Obama Lifts Ban on Funding for Embryonic Stem Cell Research

627
medaura185863/09/2009 12:43:24 pm PDT

re: #616 nikis-knight

So why not just cut taxes and let people invest or donate themselves? Let scientists make the case and people allocate their money willingly, instead of other people’s?

Exactly…

re: #609 ludwigvanquixote

Your arguments are heartfelt and well written.

However, I must completely disagree with your business model for science. The research that will lead to the next giant breakthrough is not something that can always be packaged and sold to a board-room. Almost all of our modern technology is based on understanding Quantum Theory. In the old days, pure science was less expensive, and private funders gave it money as a sort of public charity. Funding science was a sort of noblesse-oblige. No one expected that QM would make them money. Later on, trillions of dollars were made because of understanding QM, but that could never have been predicted or sold as a viable business venture. In today’s corporate culture, no such sense of noblesse-oblige exists.

Pure research is not something that is directly profitable. It is rarely a safe bet economically for an individual company. Bell Labs is gone because of market forces. If you want breakthroughs, you have to be willing to fund the science and let it go where it will. You can not tie it to a short term bottom line. You have to think long term investment. Frankly, that is not the market culture we have anymore. Therefore, science can not be forced to marry short term interests. Simply put, the thing that would be the next breakthrough could never be sold to the MBA who makes the call with the money.

Your response is polite and thoughtful, which is more than I can say for freetoken’s. I completely understand your argument, and I in fact used to subscribe to it myself.

The fact of the matter, though, is that such line of reasoning can ultimately be defended only through totalitarian premises. If the masses cannot be coaxed into privately supporting scientific research (via charities and investment) because agents in charge of making resource-allocating decisions in the private sector (MBAs, execs, board members, etc.) are insufficiently sensitive to the uncertain/long-horizon benefits to result from basic research, then what? Will we need to have “science czars” to mandate those choices for us? If the general public is scientifically illiterate, can it be trusted to elect such far-sighted competent dictators of scientific policy?
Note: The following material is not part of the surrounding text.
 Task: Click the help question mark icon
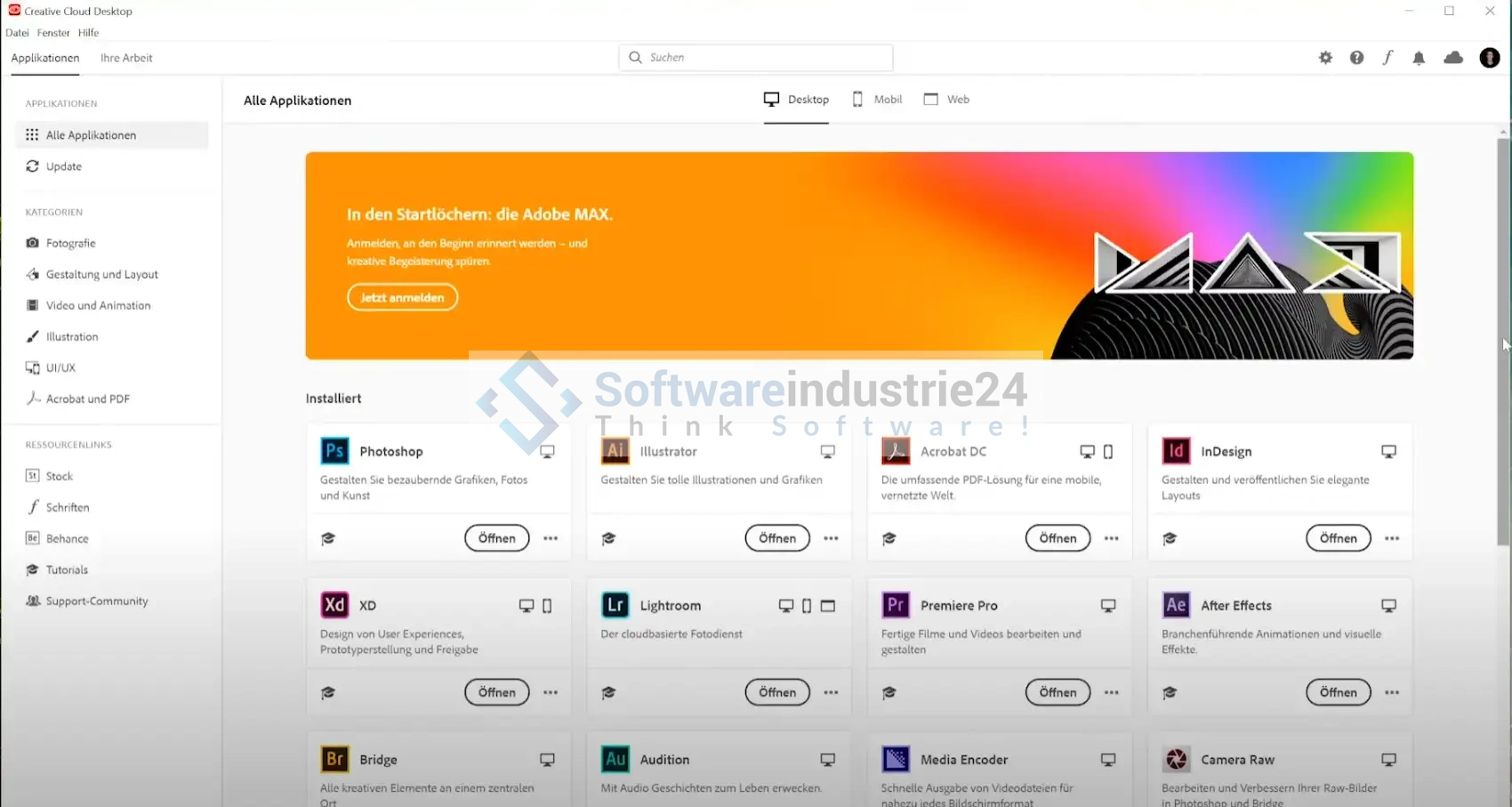pyautogui.click(x=1356, y=58)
There is a fundamental schism between lamenting the inhospitable intellectual climate of America toward scientific funding, and then demanding amends through legislative order, which can be reached only through the workings of a representative-democracy system. If voters are too ignorant to know any better as private citizens making investment decisions, they ought to be too ignorant to elect someone who does.
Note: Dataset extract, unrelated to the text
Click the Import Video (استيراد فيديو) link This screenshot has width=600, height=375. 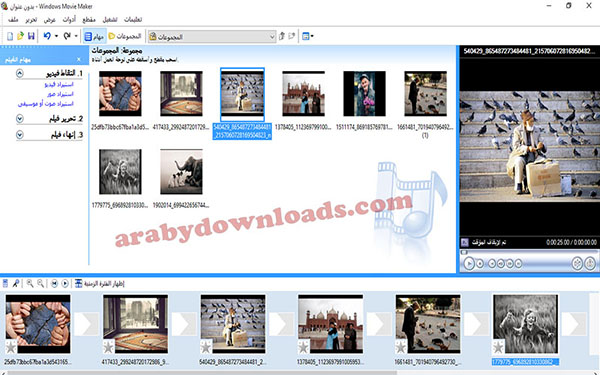click(x=59, y=84)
Also, there are sensible reasons for the uncertainty and long-payback horizon inherent in basic research to act as inhibitors to private investment. We know via hind-sight bias of the enormous monetizeable benefits from some basic research. But we have no reason to believe every effort into basic research, or even a statistical majority of research avenues, will yield the kind of results needed to justify the enormous fixed costs involved. In the meantime, those resources could be employed to more modest bust more certain and concrete outcomes in other fields.

Unless we are to argue that there is some inherent value in scientific breakthroughs, divorced from their benefits to human life and prosperity, then the market is right to discount the value of basic research for uncertainty and for extremely long payback horizons.